The Only Constant in Modern Infrastructure, is Change
We all know what an audit log is...right? We think of the audit log as a chronological list of changes in a system. Martin Fowler defines it as:
“...the simplest, yet also one of the most effective forms of tracking temporal information. The idea is that any time something significant happens you write some record indicating what happened and when it happened.”¹
While event logs will tell you that a thing happened, the audit log should also tell you what happened, when it happened, and who set that event into motion.
A Practice, Not a Product
I'm sure you can appreciate why having this level of detail is important. By understanding what, when, and who impacted an event that occurred in your system, you now have a timeline of how things have been changed, can infer why the change happened, and decide what your next steps should be.
A great example of this is with security and compliance. It's important to show a record of what transpired and have accountability. But the audit log is a practice, not a product. You have to think about how you track and record this information so that you can access it later.
One of the things that distinguishes LaunchDarkly from homegrown feature flagging systems, is that often people who build their own don't take the time to build an audit log. This is usually because an audit log requires a role based auth system that will allow you to track accountability. A standard database doesn't inherently have a way to track accountability, you must add that to the schema. LaunchDarkly, on the other hand, enforces this by requiring all users to authenticate into the system, even API access is authenticated and scopes through the use of personal access tokens.
Let's Play ‘What-If?'
Your team has a new feature, and you're releasing it to your end users. You've decided to do a percentage rollout because you're also testing in production—you want to be sure this new feature isn't going to have a negative impact on any customers. You've also explicitly excluded some specific users. You know they're in a quiet period, and this new feature would not be beneficial to them right now. Maybe you'll roll this out to them in two weeks when they're ready.
Just when you think the rollout is going smoothly, you get a call from a customer. They've reached out to support wanting to know what's going on. “There's a new feature and it's impacting our performance!” How do you find out what happened?
What if you didn't have an audit log? Well this process would look very different. This would be a lengthy process in which you (and your team) must look through everything to try and figure out what happened. What flag impacted the change? What was deleted or changed? Do you even have a dashboard to help you review this information? Who made the change—was it on the engineering side or the product team? How many people in support, product, and engineering do you need to talk to to sort out what could be the cause of this error? And keep in mind, you're probably relying on people's memory of what they might have done with 100s of flags… This is not an easy task!
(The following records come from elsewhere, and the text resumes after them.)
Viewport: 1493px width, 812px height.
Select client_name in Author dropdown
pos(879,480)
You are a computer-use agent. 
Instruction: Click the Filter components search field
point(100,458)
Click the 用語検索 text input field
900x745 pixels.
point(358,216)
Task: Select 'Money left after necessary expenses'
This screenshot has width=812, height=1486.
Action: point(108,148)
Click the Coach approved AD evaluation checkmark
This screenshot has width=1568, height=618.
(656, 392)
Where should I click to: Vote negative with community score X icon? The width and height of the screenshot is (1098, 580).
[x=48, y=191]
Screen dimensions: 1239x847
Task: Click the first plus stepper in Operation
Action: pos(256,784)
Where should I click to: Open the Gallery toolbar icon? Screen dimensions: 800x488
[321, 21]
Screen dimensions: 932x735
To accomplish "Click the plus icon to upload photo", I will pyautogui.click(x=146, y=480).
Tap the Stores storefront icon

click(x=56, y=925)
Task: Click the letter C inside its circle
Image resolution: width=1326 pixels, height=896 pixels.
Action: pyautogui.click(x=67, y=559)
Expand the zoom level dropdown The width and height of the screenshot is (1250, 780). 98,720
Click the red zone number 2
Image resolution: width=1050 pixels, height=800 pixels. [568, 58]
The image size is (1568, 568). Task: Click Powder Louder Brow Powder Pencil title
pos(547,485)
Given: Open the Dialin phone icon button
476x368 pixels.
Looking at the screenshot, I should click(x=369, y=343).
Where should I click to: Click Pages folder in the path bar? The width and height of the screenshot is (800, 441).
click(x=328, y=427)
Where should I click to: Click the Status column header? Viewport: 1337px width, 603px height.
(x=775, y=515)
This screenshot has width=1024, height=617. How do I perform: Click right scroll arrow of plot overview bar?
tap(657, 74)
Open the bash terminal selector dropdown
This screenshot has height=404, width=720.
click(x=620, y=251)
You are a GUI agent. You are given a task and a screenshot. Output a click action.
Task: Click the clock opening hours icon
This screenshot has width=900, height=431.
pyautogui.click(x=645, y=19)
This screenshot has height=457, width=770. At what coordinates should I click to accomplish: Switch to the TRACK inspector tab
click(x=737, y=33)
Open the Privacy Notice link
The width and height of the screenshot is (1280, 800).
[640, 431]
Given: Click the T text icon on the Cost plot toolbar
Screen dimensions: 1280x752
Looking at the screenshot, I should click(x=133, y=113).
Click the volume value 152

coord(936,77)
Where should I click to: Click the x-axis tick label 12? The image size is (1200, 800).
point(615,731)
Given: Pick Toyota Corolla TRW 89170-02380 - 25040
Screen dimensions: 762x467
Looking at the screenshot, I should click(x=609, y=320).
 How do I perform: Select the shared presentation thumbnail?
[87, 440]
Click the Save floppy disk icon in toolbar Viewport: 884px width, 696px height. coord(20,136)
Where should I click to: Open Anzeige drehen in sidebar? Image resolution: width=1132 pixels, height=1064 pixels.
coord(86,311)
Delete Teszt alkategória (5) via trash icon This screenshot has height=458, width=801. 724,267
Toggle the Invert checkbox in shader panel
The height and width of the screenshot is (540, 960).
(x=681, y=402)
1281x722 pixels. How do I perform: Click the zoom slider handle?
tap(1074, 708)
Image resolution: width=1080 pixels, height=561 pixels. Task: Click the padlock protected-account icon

But if you did have an audit log in place, you could quickly go back into your records and identify where a change was made, what the change was, and who made it. In this case, someone thought the rollout was doing so well, they decided to push it to 100%. However, they didn't realize there were customers excluded from the rollout because they shouldn't be experiencing this kind of change just yet. You could see that the exclusion rule was deleted, and you now know what you can do to fix this and move forward.
So, now I'm sure you can appreciate the value of an audit log over a simple event log. And what your team could be doing instead of hunting down elusive unknowns and what-ifs. With this valuable knowledge in hand, you can quickly identify why an event happened, and decide on how to proceed next with more confidence.
¹Martin Fowler (2004), The Audit Log